Artist Statement
Sharpie Looks for God (2014)by Dorothy Goode
Sharpie Looks For God started off as a way to get paintings out of the studio and into bars. It had already been many years since I felt there to be anything precious about gesture, my own in particular, within art objects. But I had yet to invite anyone else into the ritual that had become so firmly entrenched in my life: the making of abstract paintings. The first time a panel walked into a bar, it was a thrill. My boyfriend wrote on it. I spilled Tabasco. It was liberating.
Then I would have people come into the studio and add whatever mess or gesture of their own, and I found that I became permitted to do things as yet refused to me by my own habits. Many panels walked into many bars. But many of them didn’t. The longer the project continued, the less important it became whether I or someone else had made a mark. If a mark has no Divine Purpose, no Unique Destiny, then it does not matter how it gets there, and I can at least be depended upon to show up for work. I have never considered my gesture to be expressive, strictly speaking. I have considered it evasive. I’ve been getting out of things my whole life, and my artwork is no exception.
However, there is a difference between something that Works (within an articulated visual language) and something that does not.

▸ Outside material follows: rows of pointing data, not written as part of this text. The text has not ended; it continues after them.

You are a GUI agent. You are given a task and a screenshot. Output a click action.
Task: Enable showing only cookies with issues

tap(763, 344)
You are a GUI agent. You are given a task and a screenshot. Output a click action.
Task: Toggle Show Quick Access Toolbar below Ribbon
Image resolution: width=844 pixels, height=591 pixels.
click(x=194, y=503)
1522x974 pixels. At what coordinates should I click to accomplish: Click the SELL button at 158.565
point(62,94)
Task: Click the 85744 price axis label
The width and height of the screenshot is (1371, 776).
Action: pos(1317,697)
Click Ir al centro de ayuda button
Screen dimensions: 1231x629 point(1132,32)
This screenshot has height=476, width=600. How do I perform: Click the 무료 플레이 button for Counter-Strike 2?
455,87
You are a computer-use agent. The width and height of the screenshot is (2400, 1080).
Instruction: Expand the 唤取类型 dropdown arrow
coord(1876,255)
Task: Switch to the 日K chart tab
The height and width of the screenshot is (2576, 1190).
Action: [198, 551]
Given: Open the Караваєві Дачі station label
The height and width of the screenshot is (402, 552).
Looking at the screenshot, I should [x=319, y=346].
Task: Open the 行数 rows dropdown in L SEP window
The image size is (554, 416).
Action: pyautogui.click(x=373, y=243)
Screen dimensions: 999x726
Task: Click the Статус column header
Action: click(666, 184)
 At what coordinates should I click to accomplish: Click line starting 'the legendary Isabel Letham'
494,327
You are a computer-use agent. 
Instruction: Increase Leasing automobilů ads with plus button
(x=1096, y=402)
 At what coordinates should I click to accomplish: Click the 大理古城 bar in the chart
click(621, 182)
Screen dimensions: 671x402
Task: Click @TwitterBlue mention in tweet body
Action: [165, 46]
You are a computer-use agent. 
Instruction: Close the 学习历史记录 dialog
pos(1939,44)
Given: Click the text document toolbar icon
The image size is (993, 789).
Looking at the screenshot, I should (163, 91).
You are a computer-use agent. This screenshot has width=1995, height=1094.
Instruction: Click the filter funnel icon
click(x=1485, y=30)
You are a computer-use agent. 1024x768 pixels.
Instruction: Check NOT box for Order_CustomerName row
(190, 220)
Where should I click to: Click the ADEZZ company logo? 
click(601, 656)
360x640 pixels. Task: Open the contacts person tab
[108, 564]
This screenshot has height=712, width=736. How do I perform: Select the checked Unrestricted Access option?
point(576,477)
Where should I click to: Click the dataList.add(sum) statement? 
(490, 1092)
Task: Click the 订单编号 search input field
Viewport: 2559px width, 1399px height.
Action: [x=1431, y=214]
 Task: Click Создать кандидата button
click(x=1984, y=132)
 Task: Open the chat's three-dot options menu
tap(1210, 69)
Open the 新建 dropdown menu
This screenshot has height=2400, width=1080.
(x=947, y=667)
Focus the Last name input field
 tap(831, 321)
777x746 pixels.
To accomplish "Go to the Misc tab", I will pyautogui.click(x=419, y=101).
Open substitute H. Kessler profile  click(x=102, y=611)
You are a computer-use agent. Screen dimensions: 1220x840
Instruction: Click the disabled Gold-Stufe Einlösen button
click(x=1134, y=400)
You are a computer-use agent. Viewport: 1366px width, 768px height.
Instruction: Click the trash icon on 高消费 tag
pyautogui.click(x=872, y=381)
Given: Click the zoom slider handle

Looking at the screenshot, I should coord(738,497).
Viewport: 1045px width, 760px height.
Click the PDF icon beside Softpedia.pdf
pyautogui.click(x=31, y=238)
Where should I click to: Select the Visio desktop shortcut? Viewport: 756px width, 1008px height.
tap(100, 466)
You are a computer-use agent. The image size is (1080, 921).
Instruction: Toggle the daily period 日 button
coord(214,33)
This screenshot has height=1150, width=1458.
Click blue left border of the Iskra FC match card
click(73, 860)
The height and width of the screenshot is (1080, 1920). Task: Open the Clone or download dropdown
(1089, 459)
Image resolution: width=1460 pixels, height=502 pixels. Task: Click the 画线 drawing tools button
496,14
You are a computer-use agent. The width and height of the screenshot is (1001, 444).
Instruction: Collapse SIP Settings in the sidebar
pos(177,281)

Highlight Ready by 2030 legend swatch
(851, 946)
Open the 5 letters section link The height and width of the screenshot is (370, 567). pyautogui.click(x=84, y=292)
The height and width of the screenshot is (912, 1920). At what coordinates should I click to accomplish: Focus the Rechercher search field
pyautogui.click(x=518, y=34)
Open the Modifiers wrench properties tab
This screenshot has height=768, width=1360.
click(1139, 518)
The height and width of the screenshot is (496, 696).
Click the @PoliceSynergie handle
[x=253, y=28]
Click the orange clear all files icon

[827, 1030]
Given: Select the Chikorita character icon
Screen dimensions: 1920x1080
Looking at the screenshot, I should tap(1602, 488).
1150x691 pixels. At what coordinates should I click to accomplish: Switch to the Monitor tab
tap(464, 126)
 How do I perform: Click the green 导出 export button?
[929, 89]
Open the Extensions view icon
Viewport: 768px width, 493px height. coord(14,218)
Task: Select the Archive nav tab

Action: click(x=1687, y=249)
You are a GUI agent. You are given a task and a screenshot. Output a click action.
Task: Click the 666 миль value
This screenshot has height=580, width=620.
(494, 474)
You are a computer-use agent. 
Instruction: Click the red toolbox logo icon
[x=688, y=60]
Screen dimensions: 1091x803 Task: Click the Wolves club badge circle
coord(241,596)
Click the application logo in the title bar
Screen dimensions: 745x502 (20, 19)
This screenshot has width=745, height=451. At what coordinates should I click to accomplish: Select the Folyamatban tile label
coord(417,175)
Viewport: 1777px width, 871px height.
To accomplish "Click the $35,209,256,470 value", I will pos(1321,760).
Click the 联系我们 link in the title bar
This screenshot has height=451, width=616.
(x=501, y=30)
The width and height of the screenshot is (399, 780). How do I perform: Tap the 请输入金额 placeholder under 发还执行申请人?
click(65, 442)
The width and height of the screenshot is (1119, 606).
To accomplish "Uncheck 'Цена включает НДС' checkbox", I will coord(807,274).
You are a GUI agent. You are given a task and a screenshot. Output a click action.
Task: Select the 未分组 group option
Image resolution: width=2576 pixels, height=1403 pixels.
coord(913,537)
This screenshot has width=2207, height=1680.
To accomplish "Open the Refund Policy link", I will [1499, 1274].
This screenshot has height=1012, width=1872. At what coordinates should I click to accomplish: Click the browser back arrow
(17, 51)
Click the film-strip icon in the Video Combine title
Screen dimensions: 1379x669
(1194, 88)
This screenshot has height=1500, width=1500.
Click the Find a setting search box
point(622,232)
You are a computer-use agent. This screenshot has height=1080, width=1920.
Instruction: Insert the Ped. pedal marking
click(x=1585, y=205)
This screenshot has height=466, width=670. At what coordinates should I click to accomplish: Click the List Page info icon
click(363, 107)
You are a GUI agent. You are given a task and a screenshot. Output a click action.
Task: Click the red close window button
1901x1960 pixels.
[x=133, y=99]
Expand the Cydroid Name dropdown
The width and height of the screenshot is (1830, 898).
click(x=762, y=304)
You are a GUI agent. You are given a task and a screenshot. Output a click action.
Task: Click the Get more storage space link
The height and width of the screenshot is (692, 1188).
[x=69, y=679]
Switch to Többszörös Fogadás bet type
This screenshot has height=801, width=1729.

My paintings are built out of discrete moments: sometimes few and sometimes many, and when there are many, it is usually because… something isn’t right yet. And the idea that moments can be psychologically (if indirectly) traced using simple tools and physical processes is something I would assert. I can bring myself to the closest thing I’ve known to God through participation in the movable math problem known to me as making a painting or drawing. But this is not necessarily relevant in itself. Nor is it always easy to have a painting stand alone. There is much to be answered for, and much to be lived down, historically and otherwise.
And so the results of Sharpie’s journeys have been set into configurations: “The Core,” “The Open Core,” “The Apartment,” “The Vertical,” “The Horzontal,” and “The Snake.” The aim of this is to both confuse the issue (that these are indeed individual abstract paintings) and highlight it simultaneously—while also stating the obvious: No moment stands alone. They are inextricably intertwined. Interdependent. Doomed. But also occasionally gorgeous.